EXERCISE BRIEF:
Please reproduce, word for word, the part of the post on resigning women between "Resigning Women, or, should" and "her new position.", inclusive.
** START EXCERPTED PASSAGE **
Resigning Women, or, should you tell them what you really think?

burning-bridge.jpgA great friend of Historiann’s in feminist studies has left academia for good.  While this was a huge loss to her students and her discipline, she was treated so poorly by her department and the institution she worked for that it’s been nothing but a tremendous relief to her.  In addition to resigning her academic position, she left the city that she has lived in for the past decade, moved 2,000 miles away, and has gone into a new line of work where she is succeeding admirably.  For the first time in nine years, she is respected, valued, and is getting positive feedback on her work.  She’s elated by the fact that her new colleagues are no longer abusing her, and she feels almost bewildered by the praise and generous reception she has received in her new position. 

Although (as Historiann says) living well is the best revenge, sometimes (in my friend’s words) “revenge is the best revenge.”  I resent the fact that when a department or institution succeeds in driving someone out, the institution then gets to tell the story about how the outcast really wasn’t fitting in, or wasn’t all that successful, or was really a very difficult person to work with, or was too big for her britches and who the hell did she think she was, or all of the above, and then some.  So, in the name of speaking truth to power, I’m supportive of my friend sending a letter to all of the people she worked with spelling out very clearly the circumstances she worked in for more than a year, and which ultimately forced her to resign.  It’s heavy on the facts, and rather light on the invective, all things considered.  Because she has left the profession and doesn’t need letters of recommendation from them, she is beyond their reach entirely (although because her major adversaries are not high-status people in academia, its unlikely that their opinion would be terribly meaningful anyway.)  This will embarass her former colleagues, although I’m sure they’ll just tout the letter as proof that she was just a crazy bee-yatch all along.  But, I also think that her story will ring true to many of its recipients.  And although I don’t think her former institution is going to snap-to and reform itself and its practices once it sees her letter, it’s the institution that wins if she doesn’t speak out.  Institutions count on untenured people to be poor, weak, driven by fear, and to remain silent when attacked.  (An observational aside:  why is it that most of the faculty I’ve known who were treated this way were single women, and therefore more economically vulnerable?  Is it just a coincidence?)
** END EXCERPTED PASSAGE **
** START EXTRACTED DATA **
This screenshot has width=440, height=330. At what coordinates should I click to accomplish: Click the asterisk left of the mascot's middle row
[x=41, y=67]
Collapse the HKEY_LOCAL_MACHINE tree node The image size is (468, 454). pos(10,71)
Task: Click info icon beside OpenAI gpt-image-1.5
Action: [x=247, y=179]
** END EXTRACTED DATA **
** START EXTRACTED DATA **
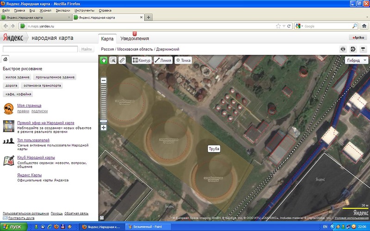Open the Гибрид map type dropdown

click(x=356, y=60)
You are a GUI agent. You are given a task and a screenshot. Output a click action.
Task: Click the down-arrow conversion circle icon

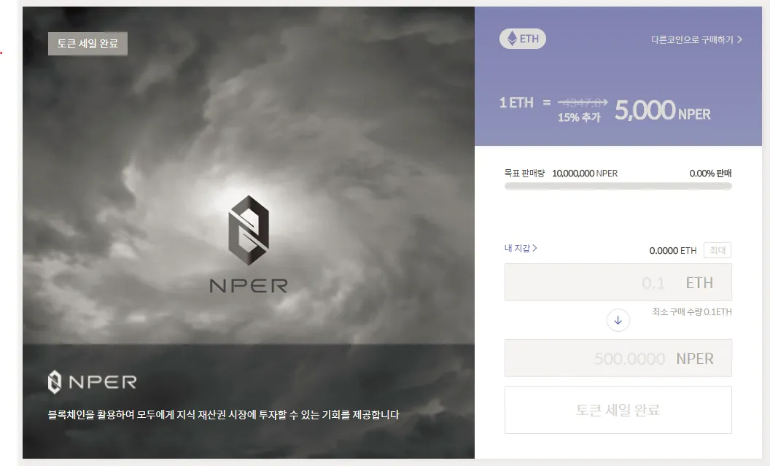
** END EXTRACTED DATA **
RESPONSE TO THE EXERCISE:
Resigning Women, or, should you tell them what you really think?

burning-bridge.jpgA great friend of Historiann’s in feminist studies has left academia for good.  While this was a huge loss to her students and her discipline, she was treated so poorly by her department and the institution she worked for that it’s been nothing but a tremendous relief to her.  In addition to resigning her academic position, she left the city that she has lived in for the past decade, moved 2,000 miles away, and has gone into a new line of work where she is succeeding admirably.  For the first time in nine years, she is respected, valued, and is getting positive feedback on her work.  She’s elated by the fact that her new colleagues are no longer abusing her, and she feels almost bewildered by the praise and generous reception she has received in her new position.